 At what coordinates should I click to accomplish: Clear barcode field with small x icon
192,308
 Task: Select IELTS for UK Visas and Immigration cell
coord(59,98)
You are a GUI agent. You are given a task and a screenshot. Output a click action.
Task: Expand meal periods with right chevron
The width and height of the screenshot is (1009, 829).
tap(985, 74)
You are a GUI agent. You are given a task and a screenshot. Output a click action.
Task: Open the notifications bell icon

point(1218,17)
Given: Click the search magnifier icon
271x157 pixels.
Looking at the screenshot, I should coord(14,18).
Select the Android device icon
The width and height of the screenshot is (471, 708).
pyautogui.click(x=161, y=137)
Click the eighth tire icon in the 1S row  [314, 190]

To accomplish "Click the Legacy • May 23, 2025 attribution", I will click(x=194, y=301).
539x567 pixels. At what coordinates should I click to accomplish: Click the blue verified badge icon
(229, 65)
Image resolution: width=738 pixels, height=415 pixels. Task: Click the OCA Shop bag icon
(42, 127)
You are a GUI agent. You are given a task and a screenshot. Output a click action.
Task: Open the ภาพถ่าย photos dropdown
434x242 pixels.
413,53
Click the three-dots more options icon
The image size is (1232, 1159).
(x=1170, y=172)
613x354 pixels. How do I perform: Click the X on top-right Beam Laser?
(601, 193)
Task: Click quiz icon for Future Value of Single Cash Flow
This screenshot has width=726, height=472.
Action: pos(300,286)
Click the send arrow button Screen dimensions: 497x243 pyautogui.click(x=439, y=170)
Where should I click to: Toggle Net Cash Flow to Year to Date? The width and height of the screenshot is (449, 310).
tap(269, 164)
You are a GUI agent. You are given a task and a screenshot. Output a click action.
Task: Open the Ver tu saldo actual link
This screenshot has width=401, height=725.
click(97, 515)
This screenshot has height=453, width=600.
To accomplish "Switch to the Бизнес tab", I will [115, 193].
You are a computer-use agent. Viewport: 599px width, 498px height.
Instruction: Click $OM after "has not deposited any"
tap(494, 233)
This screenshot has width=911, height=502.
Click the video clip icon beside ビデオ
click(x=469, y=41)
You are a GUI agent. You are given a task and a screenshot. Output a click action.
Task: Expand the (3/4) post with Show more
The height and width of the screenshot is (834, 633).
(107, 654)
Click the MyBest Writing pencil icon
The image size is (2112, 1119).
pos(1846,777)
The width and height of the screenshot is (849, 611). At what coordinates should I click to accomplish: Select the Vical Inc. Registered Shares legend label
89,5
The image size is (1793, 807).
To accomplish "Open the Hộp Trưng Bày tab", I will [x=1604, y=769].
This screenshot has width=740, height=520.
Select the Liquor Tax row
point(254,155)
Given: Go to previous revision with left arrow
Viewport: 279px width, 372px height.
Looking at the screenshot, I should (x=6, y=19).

_Your objective:_ Your response needs to restate the lines above exactly.

_Reply:_
 At what coordinates should I click to accomplish: Clear barcode field with small x icon
192,308
 Task: Select IELTS for UK Visas and Immigration cell
coord(59,98)
You are a GUI agent. You are given a task and a screenshot. Output a click action.
Task: Expand meal periods with right chevron
The width and height of the screenshot is (1009, 829).
tap(985, 74)
You are a GUI agent. You are given a task and a screenshot. Output a click action.
Task: Open the notifications bell icon

point(1218,17)
Given: Click the search magnifier icon
271x157 pixels.
Looking at the screenshot, I should coord(14,18).
Select the Android device icon
The width and height of the screenshot is (471, 708).
pyautogui.click(x=161, y=137)
Click the eighth tire icon in the 1S row  [314, 190]

To accomplish "Click the Legacy • May 23, 2025 attribution", I will click(x=194, y=301).
539x567 pixels. At what coordinates should I click to accomplish: Click the blue verified badge icon
(229, 65)
Image resolution: width=738 pixels, height=415 pixels. Task: Click the OCA Shop bag icon
(42, 127)
You are a GUI agent. You are given a task and a screenshot. Output a click action.
Task: Open the ภาพถ่าย photos dropdown
434x242 pixels.
413,53
Click the three-dots more options icon
The image size is (1232, 1159).
(x=1170, y=172)
613x354 pixels. How do I perform: Click the X on top-right Beam Laser?
(601, 193)
Task: Click quiz icon for Future Value of Single Cash Flow
This screenshot has width=726, height=472.
Action: pos(300,286)
Click the send arrow button Screen dimensions: 497x243 pyautogui.click(x=439, y=170)
Where should I click to: Toggle Net Cash Flow to Year to Date? The width and height of the screenshot is (449, 310).
tap(269, 164)
You are a GUI agent. You are given a task and a screenshot. Output a click action.
Task: Open the Ver tu saldo actual link
This screenshot has width=401, height=725.
click(97, 515)
This screenshot has height=453, width=600.
To accomplish "Switch to the Бизнес tab", I will [115, 193].
You are a computer-use agent. Viewport: 599px width, 498px height.
Instruction: Click $OM after "has not deposited any"
tap(494, 233)
This screenshot has width=911, height=502.
Click the video clip icon beside ビデオ
click(x=469, y=41)
You are a GUI agent. You are given a task and a screenshot. Output a click action.
Task: Expand the (3/4) post with Show more
The height and width of the screenshot is (834, 633).
(107, 654)
Click the MyBest Writing pencil icon
The image size is (2112, 1119).
pos(1846,777)
The width and height of the screenshot is (849, 611). At what coordinates should I click to accomplish: Select the Vical Inc. Registered Shares legend label
89,5
The image size is (1793, 807).
To accomplish "Open the Hộp Trưng Bày tab", I will [x=1604, y=769].
This screenshot has width=740, height=520.
Select the Liquor Tax row
point(254,155)
Given: Go to previous revision with left arrow
Viewport: 279px width, 372px height.
Looking at the screenshot, I should (x=6, y=19).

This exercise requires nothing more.